Royalty was familiar to the barbarians, and the submissive people of Italy was prepared to obey, without a murmur, the authority which he should condescend to exercise as the vicegerent of the emperor of the West. But Odoacer had resolved to abolish that useless and expensive office; and such is the weight of ancient prejudice that it required some boldness and penetration to discover the extreme facility of the enterprise. The unfortunate Augustulus was made the instrument of his own disgrace; he signified his resignation to the senate; and that assembly, in their last act of obedience to a Roman prince, still affected the spirit of freedom and the forms of the constitution. An epistle was addressed, by their unanimous decree, to the emperor Zeno, the son-in-law and successor of Leo; who had lately been restored, after a short rebellion, to the Byzantine throne. They solemnly disclaim the necessity, or even the wish, of continuing any longer the imperial succession in Italy; since, in their opinion, the majesty of a sole monarch is sufficient to pervade and protect, at the same time, both the East and the West. In their own name, and in the name of the people, they consent that the seat of universal empire shall be transferred from Rome to Constantinople; and they basely renounce the right of choosing their master, the only vestige that yet remained of the authority which had given laws to the world. The republic - they repeat that name without a blush - might safely confide in the civil and military virtues of Odoacer; and they humbly request that the emperor would invest him with the title of patrician and the administration of the diocese of Italy.

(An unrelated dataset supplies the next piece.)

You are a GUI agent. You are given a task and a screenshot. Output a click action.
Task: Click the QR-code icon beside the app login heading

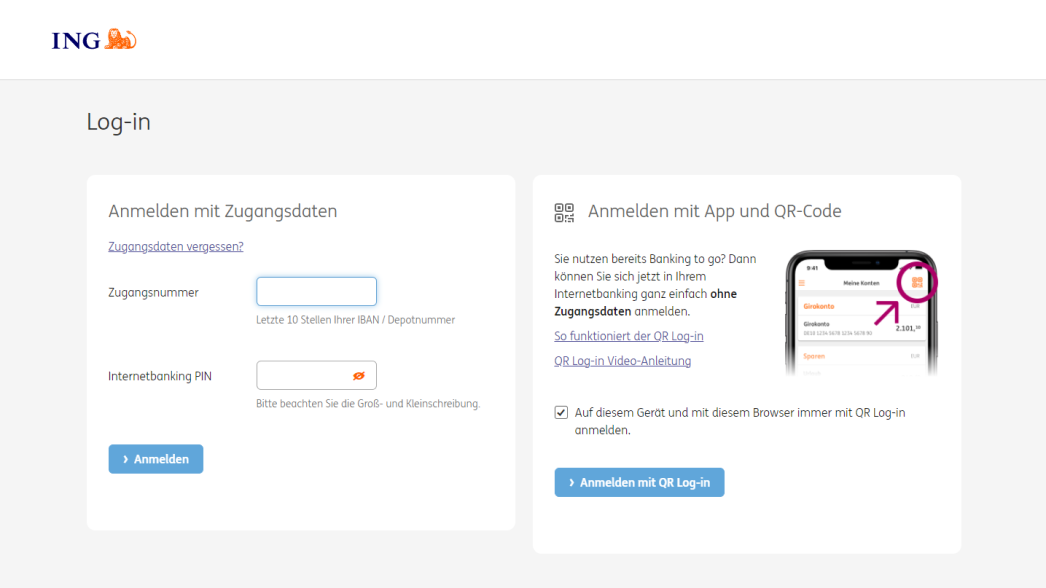(563, 211)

The deputies of the senate were received at Constantinople with some marks of displeasure and indignation; and when they were admitted to the audience of Zeno, he sternly reproached them with their treatment of the two emperors, Anthemius and Nepos, whom the East had successively granted to the prayers of Italy. "The first," continued he, "you have

[476 A.D.] murdered, the second you have expelled; but the second is still alive, and whilst he lives he is your lawful sovereign." But the prudent Zeno soon deserted the hopeless cause of his abdicated colleague. His vanity was gratified by the title of sole emperor, and by the statues erected to his honour in the several quarters of Rome; he entertained a friendly, though ambiguous, correspondence with the patrician Odoacer; and he gratefully accepted the imperial ensigns, the sacred ornaments of the throne and palace, which the barbarian was not unwilling to remove from the sight of the people.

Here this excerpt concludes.